Extracted data:
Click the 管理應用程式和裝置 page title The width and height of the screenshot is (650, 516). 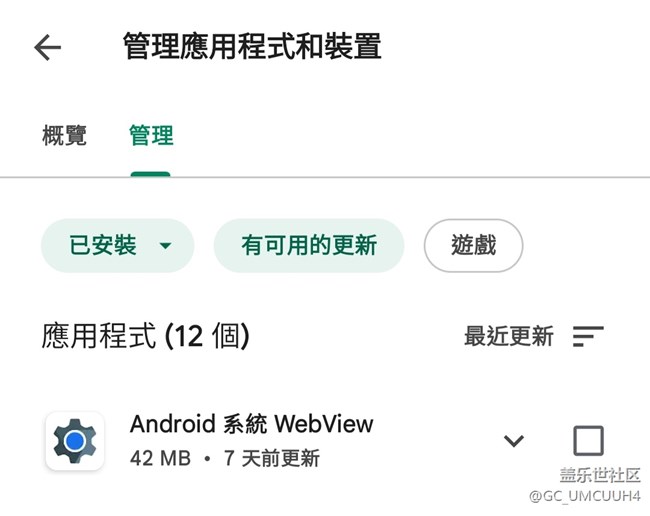252,46
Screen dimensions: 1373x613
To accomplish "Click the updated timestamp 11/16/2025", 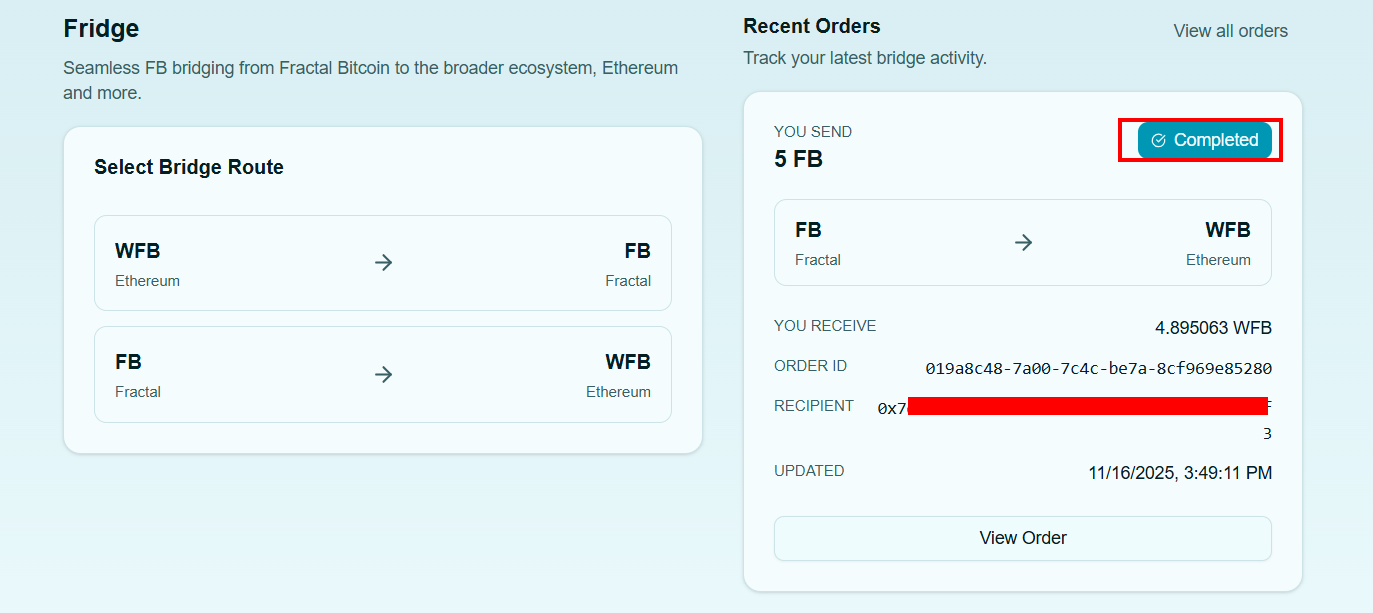I will pyautogui.click(x=1180, y=473).
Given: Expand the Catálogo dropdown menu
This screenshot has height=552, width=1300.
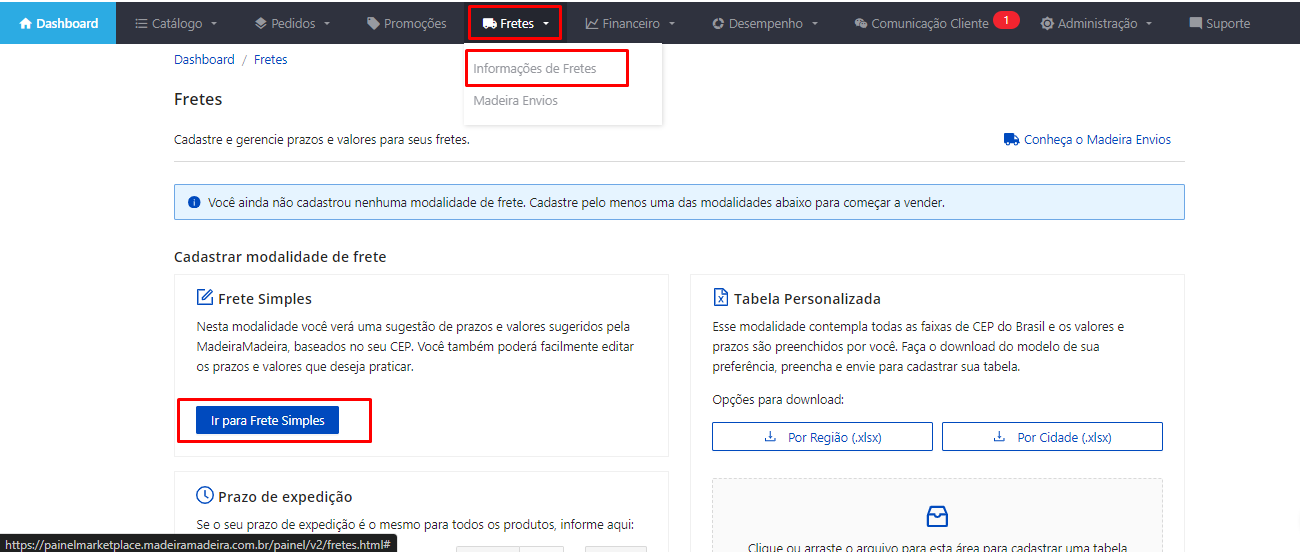Looking at the screenshot, I should [175, 23].
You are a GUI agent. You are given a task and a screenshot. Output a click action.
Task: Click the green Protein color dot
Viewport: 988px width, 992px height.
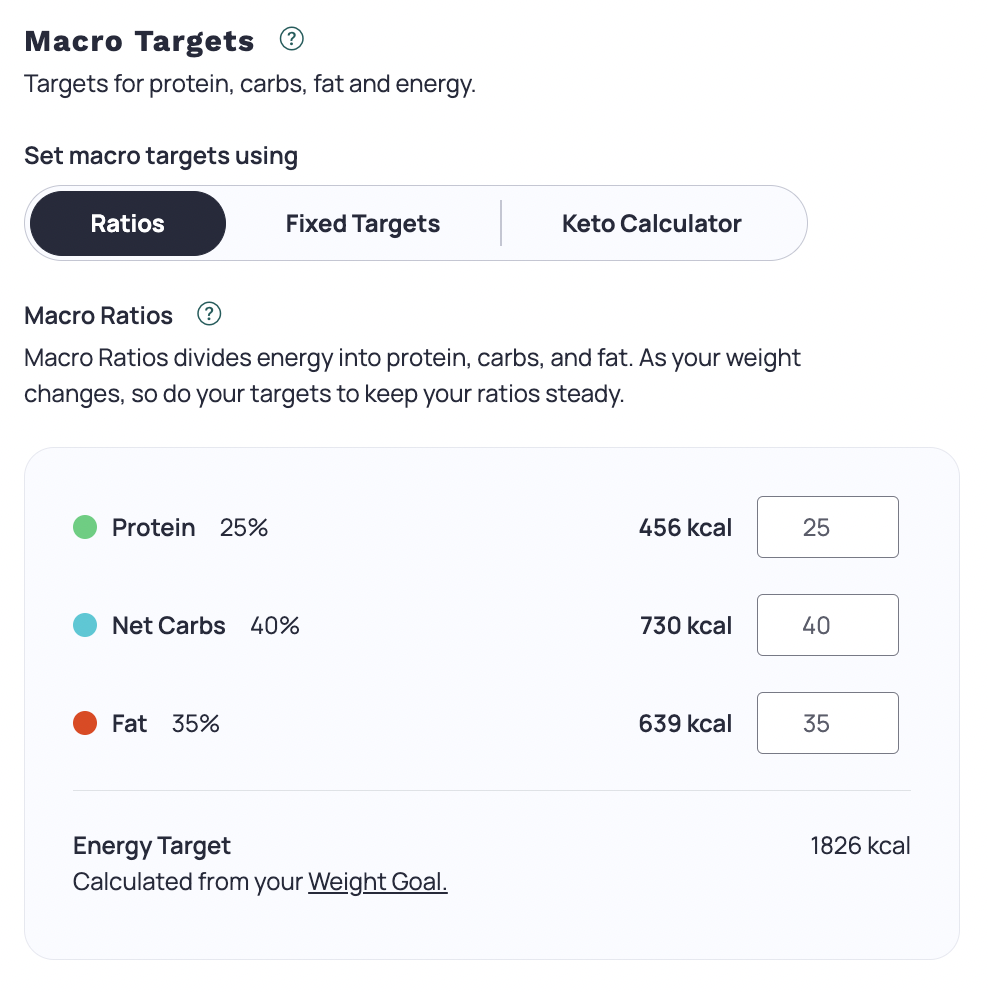tap(85, 527)
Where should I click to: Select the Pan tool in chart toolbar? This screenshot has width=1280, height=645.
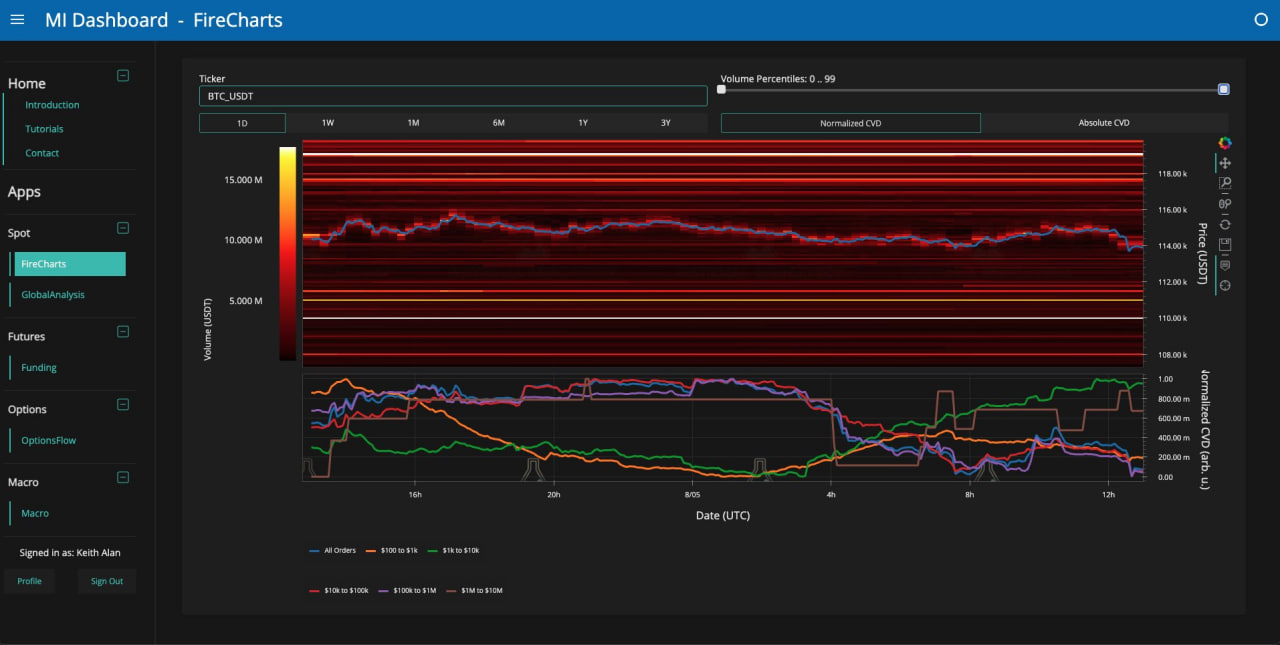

Task to carry out:
In the records above, the lines from the one containing "This screenshot has height=552, width=1300." through the last line are to be written out exactly, both ends included and pictures omitted.

Answer space:
This screenshot has height=552, width=1300.
Looking at the screenshot, I should [175, 23].
You are a GUI agent. You are given a task and a screenshot. Output a click action.
Task: Click the green Protein color dot
Viewport: 988px width, 992px height.
tap(85, 527)
Where should I click to: Select the Pan tool in chart toolbar? This screenshot has width=1280, height=645.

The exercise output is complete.